__Exercise__: All of the entries need to be written out again, exactly as they are.

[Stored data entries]
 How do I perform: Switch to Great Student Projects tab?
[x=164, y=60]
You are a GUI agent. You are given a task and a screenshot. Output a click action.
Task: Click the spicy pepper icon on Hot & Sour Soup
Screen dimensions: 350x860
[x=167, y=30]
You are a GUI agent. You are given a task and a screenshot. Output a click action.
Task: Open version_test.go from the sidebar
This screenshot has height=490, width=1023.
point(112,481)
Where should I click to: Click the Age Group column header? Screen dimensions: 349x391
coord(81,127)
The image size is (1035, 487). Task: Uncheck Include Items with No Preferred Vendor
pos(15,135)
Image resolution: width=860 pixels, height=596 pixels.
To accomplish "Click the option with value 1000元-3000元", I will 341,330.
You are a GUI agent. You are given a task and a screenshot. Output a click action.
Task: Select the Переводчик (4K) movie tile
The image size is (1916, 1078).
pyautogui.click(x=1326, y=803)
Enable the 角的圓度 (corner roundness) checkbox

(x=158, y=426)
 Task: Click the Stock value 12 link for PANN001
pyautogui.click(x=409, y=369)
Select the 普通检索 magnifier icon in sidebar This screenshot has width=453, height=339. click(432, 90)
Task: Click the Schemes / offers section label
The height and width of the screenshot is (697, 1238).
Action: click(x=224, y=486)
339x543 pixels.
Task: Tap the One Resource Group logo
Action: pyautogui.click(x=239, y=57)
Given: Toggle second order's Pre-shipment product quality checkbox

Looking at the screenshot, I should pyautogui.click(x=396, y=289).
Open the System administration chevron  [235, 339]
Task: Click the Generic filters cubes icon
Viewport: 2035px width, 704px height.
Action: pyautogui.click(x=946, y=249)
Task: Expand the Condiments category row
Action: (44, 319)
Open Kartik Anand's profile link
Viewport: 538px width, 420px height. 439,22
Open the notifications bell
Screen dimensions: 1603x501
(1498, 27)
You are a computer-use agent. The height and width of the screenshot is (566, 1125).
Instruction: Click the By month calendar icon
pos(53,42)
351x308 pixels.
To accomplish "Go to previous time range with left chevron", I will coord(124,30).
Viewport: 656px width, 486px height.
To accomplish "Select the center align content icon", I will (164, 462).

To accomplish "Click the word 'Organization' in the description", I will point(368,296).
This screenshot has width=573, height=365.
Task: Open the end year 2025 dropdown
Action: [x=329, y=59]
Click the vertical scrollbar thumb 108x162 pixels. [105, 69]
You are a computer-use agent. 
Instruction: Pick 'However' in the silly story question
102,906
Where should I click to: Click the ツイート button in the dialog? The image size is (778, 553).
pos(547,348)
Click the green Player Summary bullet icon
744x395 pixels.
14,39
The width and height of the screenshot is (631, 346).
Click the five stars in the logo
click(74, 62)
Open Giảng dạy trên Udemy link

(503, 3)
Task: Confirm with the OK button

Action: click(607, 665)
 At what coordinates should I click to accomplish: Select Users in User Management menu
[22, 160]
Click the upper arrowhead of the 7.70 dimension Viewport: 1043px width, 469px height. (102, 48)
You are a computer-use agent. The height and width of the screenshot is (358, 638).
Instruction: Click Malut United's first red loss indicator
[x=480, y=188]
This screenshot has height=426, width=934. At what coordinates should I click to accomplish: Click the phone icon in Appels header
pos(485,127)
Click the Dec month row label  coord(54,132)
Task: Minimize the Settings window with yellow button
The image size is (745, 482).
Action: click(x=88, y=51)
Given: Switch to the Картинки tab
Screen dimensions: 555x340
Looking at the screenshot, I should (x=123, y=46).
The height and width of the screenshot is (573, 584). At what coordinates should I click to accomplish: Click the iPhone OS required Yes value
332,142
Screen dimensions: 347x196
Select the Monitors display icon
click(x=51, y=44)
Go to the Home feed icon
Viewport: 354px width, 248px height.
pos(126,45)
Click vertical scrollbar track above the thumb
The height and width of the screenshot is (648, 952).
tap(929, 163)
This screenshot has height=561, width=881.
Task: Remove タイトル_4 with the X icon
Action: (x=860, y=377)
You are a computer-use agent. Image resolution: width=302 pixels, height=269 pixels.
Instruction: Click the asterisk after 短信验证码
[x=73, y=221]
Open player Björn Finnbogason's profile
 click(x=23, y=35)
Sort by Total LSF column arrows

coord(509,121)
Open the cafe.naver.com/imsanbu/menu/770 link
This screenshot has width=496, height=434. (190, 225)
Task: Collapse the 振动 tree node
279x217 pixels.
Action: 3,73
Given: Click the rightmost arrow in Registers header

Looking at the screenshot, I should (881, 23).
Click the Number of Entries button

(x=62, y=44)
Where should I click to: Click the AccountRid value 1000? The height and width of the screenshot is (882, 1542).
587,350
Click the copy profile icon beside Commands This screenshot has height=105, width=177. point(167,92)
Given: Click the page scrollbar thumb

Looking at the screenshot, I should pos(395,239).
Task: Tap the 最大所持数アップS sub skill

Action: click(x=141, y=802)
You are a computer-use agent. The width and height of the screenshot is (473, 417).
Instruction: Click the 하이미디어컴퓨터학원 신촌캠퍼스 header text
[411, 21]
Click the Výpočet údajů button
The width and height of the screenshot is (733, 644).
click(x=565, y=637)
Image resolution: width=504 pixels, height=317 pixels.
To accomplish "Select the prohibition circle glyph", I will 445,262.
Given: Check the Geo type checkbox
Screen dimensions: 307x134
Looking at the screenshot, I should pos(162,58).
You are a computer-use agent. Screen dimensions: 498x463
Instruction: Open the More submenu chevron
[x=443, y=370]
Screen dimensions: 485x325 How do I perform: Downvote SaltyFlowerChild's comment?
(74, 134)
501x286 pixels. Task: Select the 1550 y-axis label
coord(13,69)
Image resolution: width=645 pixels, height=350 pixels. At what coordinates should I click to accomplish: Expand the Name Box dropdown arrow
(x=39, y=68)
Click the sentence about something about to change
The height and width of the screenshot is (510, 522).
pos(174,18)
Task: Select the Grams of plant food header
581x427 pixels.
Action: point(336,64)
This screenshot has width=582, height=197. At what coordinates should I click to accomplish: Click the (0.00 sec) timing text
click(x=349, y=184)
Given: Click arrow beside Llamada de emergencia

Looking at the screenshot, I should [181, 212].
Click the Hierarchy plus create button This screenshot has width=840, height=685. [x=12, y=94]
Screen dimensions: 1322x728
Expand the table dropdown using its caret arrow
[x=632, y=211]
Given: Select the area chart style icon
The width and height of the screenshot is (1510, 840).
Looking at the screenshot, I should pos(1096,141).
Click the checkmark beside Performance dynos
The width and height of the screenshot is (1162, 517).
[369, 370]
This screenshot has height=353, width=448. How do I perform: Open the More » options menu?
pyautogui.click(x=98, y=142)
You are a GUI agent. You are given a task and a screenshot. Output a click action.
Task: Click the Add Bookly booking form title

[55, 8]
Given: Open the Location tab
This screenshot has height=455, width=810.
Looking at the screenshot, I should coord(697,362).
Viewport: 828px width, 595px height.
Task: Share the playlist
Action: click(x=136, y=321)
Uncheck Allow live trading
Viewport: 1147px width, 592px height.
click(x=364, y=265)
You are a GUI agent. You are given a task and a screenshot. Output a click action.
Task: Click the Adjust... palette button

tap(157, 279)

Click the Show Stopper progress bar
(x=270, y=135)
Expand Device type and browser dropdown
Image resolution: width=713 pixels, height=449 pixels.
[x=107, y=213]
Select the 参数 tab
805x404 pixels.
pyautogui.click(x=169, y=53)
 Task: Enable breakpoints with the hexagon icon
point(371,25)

__Solved problem__:
 How do I perform: Switch to Great Student Projects tab?
[x=164, y=60]
You are a GUI agent. You are given a task and a screenshot. Output a click action.
Task: Click the spicy pepper icon on Hot & Sour Soup
Screen dimensions: 350x860
[x=167, y=30]
You are a GUI agent. You are given a task and a screenshot. Output a click action.
Task: Open version_test.go from the sidebar
This screenshot has height=490, width=1023.
point(112,481)
Where should I click to: Click the Age Group column header? Screen dimensions: 349x391
coord(81,127)
The image size is (1035, 487). Task: Uncheck Include Items with No Preferred Vendor
pos(15,135)
Image resolution: width=860 pixels, height=596 pixels.
To accomplish "Click the option with value 1000元-3000元", I will 341,330.
You are a GUI agent. You are given a task and a screenshot. Output a click action.
Task: Select the Переводчик (4K) movie tile
The image size is (1916, 1078).
pyautogui.click(x=1326, y=803)
Enable the 角的圓度 (corner roundness) checkbox

(x=158, y=426)
 Task: Click the Stock value 12 link for PANN001
pyautogui.click(x=409, y=369)
Select the 普通检索 magnifier icon in sidebar This screenshot has width=453, height=339. click(432, 90)
Task: Click the Schemes / offers section label
The height and width of the screenshot is (697, 1238).
Action: click(x=224, y=486)
339x543 pixels.
Task: Tap the One Resource Group logo
Action: pyautogui.click(x=239, y=57)
Given: Toggle second order's Pre-shipment product quality checkbox

Looking at the screenshot, I should pyautogui.click(x=396, y=289).
Open the System administration chevron  [235, 339]
Task: Click the Generic filters cubes icon
Viewport: 2035px width, 704px height.
Action: pyautogui.click(x=946, y=249)
Task: Expand the Condiments category row
Action: (44, 319)
Open Kartik Anand's profile link
Viewport: 538px width, 420px height. 439,22
Open the notifications bell
Screen dimensions: 1603x501
(1498, 27)
You are a computer-use agent. The height and width of the screenshot is (566, 1125).
Instruction: Click the By month calendar icon
pos(53,42)
351x308 pixels.
To accomplish "Go to previous time range with left chevron", I will coord(124,30).
Viewport: 656px width, 486px height.
To accomplish "Select the center align content icon", I will (164, 462).

To accomplish "Click the word 'Organization' in the description", I will point(368,296).
This screenshot has width=573, height=365.
Task: Open the end year 2025 dropdown
Action: [x=329, y=59]
Click the vertical scrollbar thumb 108x162 pixels. [105, 69]
You are a computer-use agent. 
Instruction: Pick 'However' in the silly story question
102,906
Where should I click to: Click the ツイート button in the dialog? The image size is (778, 553).
pos(547,348)
Click the green Player Summary bullet icon
744x395 pixels.
14,39
The width and height of the screenshot is (631, 346).
Click the five stars in the logo
click(74, 62)
Open Giảng dạy trên Udemy link

(503, 3)
Task: Confirm with the OK button

Action: click(607, 665)
 At what coordinates should I click to accomplish: Select Users in User Management menu
[22, 160]
Click the upper arrowhead of the 7.70 dimension Viewport: 1043px width, 469px height. (102, 48)
You are a computer-use agent. The height and width of the screenshot is (358, 638).
Instruction: Click Malut United's first red loss indicator
[x=480, y=188]
This screenshot has height=426, width=934. At what coordinates should I click to accomplish: Click the phone icon in Appels header
pos(485,127)
Click the Dec month row label  coord(54,132)
Task: Minimize the Settings window with yellow button
The image size is (745, 482).
Action: click(x=88, y=51)
Given: Switch to the Картинки tab
Screen dimensions: 555x340
Looking at the screenshot, I should (x=123, y=46).
The height and width of the screenshot is (573, 584). At what coordinates should I click to accomplish: Click the iPhone OS required Yes value
332,142
Screen dimensions: 347x196
Select the Monitors display icon
click(x=51, y=44)
Go to the Home feed icon
Viewport: 354px width, 248px height.
pos(126,45)
Click vertical scrollbar track above the thumb
The height and width of the screenshot is (648, 952).
tap(929, 163)
This screenshot has height=561, width=881.
Task: Remove タイトル_4 with the X icon
Action: (x=860, y=377)
You are a computer-use agent. Image resolution: width=302 pixels, height=269 pixels.
Instruction: Click the asterisk after 短信验证码
[x=73, y=221]
Open player Björn Finnbogason's profile
 click(x=23, y=35)
Sort by Total LSF column arrows

coord(509,121)
Open the cafe.naver.com/imsanbu/menu/770 link
This screenshot has width=496, height=434. (190, 225)
Task: Collapse the 振动 tree node
279x217 pixels.
Action: 3,73
Given: Click the rightmost arrow in Registers header

Looking at the screenshot, I should (881, 23).
Click the Number of Entries button

(x=62, y=44)
Where should I click to: Click the AccountRid value 1000? The height and width of the screenshot is (882, 1542).
587,350
Click the copy profile icon beside Commands This screenshot has height=105, width=177. point(167,92)
Given: Click the page scrollbar thumb

Looking at the screenshot, I should pos(395,239).
Task: Tap the 最大所持数アップS sub skill

Action: click(x=141, y=802)
You are a computer-use agent. The width and height of the screenshot is (473, 417).
Instruction: Click the 하이미디어컴퓨터학원 신촌캠퍼스 header text
[411, 21]
Click the Výpočet údajů button
The width and height of the screenshot is (733, 644).
click(x=565, y=637)
Image resolution: width=504 pixels, height=317 pixels.
To accomplish "Select the prohibition circle glyph", I will 445,262.
Given: Check the Geo type checkbox
Screen dimensions: 307x134
Looking at the screenshot, I should pos(162,58).
You are a computer-use agent. Screen dimensions: 498x463
Instruction: Open the More submenu chevron
[x=443, y=370]
Screen dimensions: 485x325 How do I perform: Downvote SaltyFlowerChild's comment?
(74, 134)
501x286 pixels. Task: Select the 1550 y-axis label
coord(13,69)
Image resolution: width=645 pixels, height=350 pixels. At what coordinates should I click to accomplish: Expand the Name Box dropdown arrow
(x=39, y=68)
Click the sentence about something about to change
The height and width of the screenshot is (510, 522).
pos(174,18)
Task: Select the Grams of plant food header
581x427 pixels.
Action: point(336,64)
This screenshot has width=582, height=197. At what coordinates should I click to accomplish: Click the (0.00 sec) timing text
click(x=349, y=184)
Given: Click arrow beside Llamada de emergencia

Looking at the screenshot, I should [181, 212].
Click the Hierarchy plus create button This screenshot has width=840, height=685. [x=12, y=94]
Screen dimensions: 1322x728
Expand the table dropdown using its caret arrow
[x=632, y=211]
Given: Select the area chart style icon
The width and height of the screenshot is (1510, 840).
Looking at the screenshot, I should pos(1096,141).
Click the checkmark beside Performance dynos
The width and height of the screenshot is (1162, 517).
[369, 370]
This screenshot has height=353, width=448. How do I perform: Open the More » options menu?
pyautogui.click(x=98, y=142)
You are a GUI agent. You are given a task and a screenshot. Output a click action.
Task: Click the Add Bookly booking form title

[55, 8]
Given: Open the Location tab
This screenshot has height=455, width=810.
Looking at the screenshot, I should coord(697,362).
Viewport: 828px width, 595px height.
Task: Share the playlist
Action: click(x=136, y=321)
Uncheck Allow live trading
Viewport: 1147px width, 592px height.
click(x=364, y=265)
You are a GUI agent. You are given a task and a screenshot. Output a click action.
Task: Click the Adjust... palette button

tap(157, 279)

Click the Show Stopper progress bar
(x=270, y=135)
Expand Device type and browser dropdown
Image resolution: width=713 pixels, height=449 pixels.
[x=107, y=213]
Select the 参数 tab
805x404 pixels.
pyautogui.click(x=169, y=53)
 Task: Enable breakpoints with the hexagon icon
point(371,25)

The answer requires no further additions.